## [SOURCE]
-- -- --

We failed to predict rental prices, here's what we learned.

What the data tells you about your business.

Claus

9 minute read

With Microsoft I get to travel to interesting places and events around the world - and I get to work with companies to solve whatever they think accelerates their business the most. This time, we invited several companies to work with assigned Microsoft software engineers over several days focussing on two things:

  1. Improving their skills on machine learning
  2. Trying to solve the problem(s) - or explain what the difficulties are

If that sounds strange to you, I encourage you to go read my other post about my work at CSE. If not, you are in for a great journey into rental pricing.

Enter the land of housing

At this particular event, I had the opportunity to learn and work with a customer that has a history in renting out entire business parks! For the week, the goal was simple: each property has several assets (e.g. office floors) that are rented out on a yearly basis (or longer) and they wanted to be able to price them more accurately.

In order to predict these lease prices, they brought several years worth of contract data (amounting to about 10 000 rows for one business park) from their operation. We now had to pick features to fit the contracts better to the actual value of these offices.

Luckily their head of business development and one of his team members, a very talented business intelligence analyst joined me to bring in some expertise on what the columns actually mean. Additionally both did not know a lot about machine learning, so it was a great opportunity to learn!

Planning I

Since this data was already nicely structured and is quite time sensitive (GDP development, currency, …), we decided to follow the CNTK tutorial on predicting stock prices to start off. In short, the model predicts whether the price for a renewal will be higher or lower. As an added bonus it’s a fairly simple classification model to build and it comes with a tutorial so it was easy to reproduce for the learners 😊.

The steps to getting there were:

  1. Sanitize, split, and encode the data
  2. Align the data as a time series on a property level
  3. Train a model
  4. Check the business impact
  5. Profit!

The Azure Machine Learning workbench, was about to become our very handy tool to inspect, dice and slice the data.

Data prep

The hard part is usually getting the data into a usable format and maybe finding features in the available dataset. In this case, the data was pretty much prepared for immediate use! After filtering out some outliers (free rentals, very large/expensive assets, etc.) the data was almost ready.

This filtering and dropping rows also significantly reduced the number of rows to work with, in the end we had ten properties, each with about 350 rows of lease data available. As an alternative option we also started using the data regardless of the property it’s on (giving us close to 4 000 rows).

Picking features

As far as business rentals go, pricing seems to work a little differently (at least in that country) than regular flats. The available features included:

  • Price per square foot
  • Asset area (in square foot)
  • Floors above ground
  • Floors below ground (parking garages)

-- -- --

## [COLLECTED DATA]
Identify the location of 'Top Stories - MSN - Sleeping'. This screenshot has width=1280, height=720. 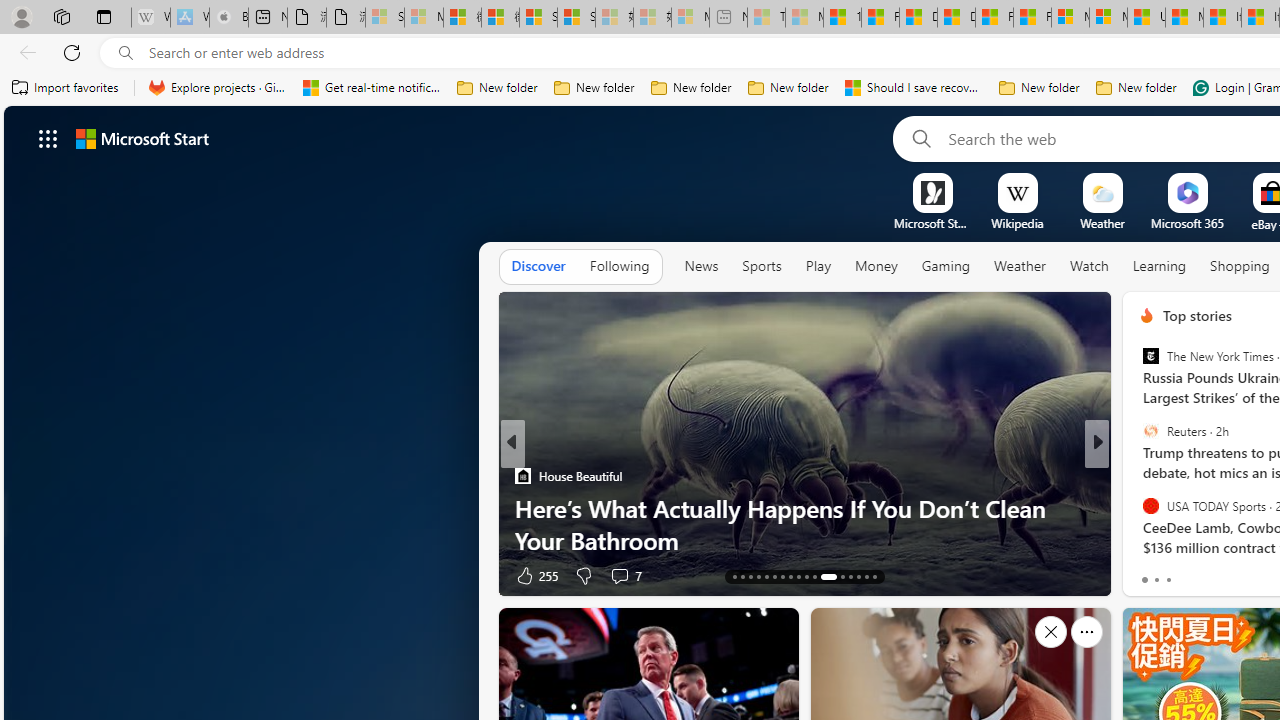
(765, 17).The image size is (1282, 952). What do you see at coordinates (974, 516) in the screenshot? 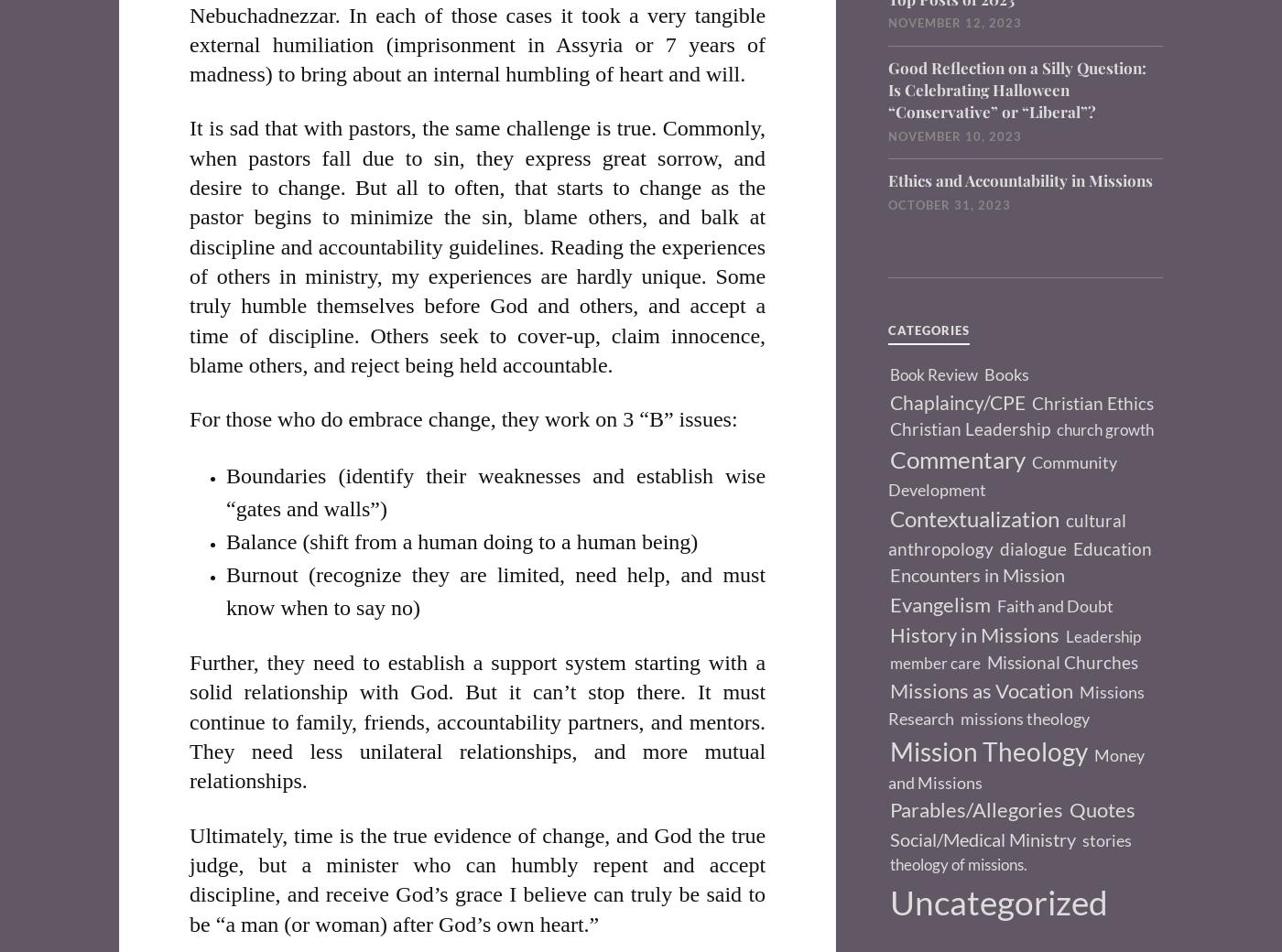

-- -- --

## [WRITTEN TASKS]
(A) Please rewrite the stretch of the rental pricing post from "At this particular" through "them more accurately.", replacing "office floors" with "warehouse units".
(B) Summarize the rental pricing post in two sentences.
The lines after the rental pricing post are separate material.

## [RESULTS OF THE TASKS]
(A)
At this particular event, I had the opportunity to learn and work with a customer that has a history in renting out entire business parks! For the week, the goal was simple: each property has several assets (e.g. warehouse units) that are rented out on a yearly basis (or longer) and they wanted to be able to price them more accurately.

(B) The author worked with a customer that rents out business parks to price leased assets more accurately, using a simple classification model from a CNTK stock-price tutorial that predicts whether a renewal price will be higher or lower. After outliers were filtered out, the data came to ten properties with about 350 rows each, and the available features included price per square foot, asset area, and floors above and below ground.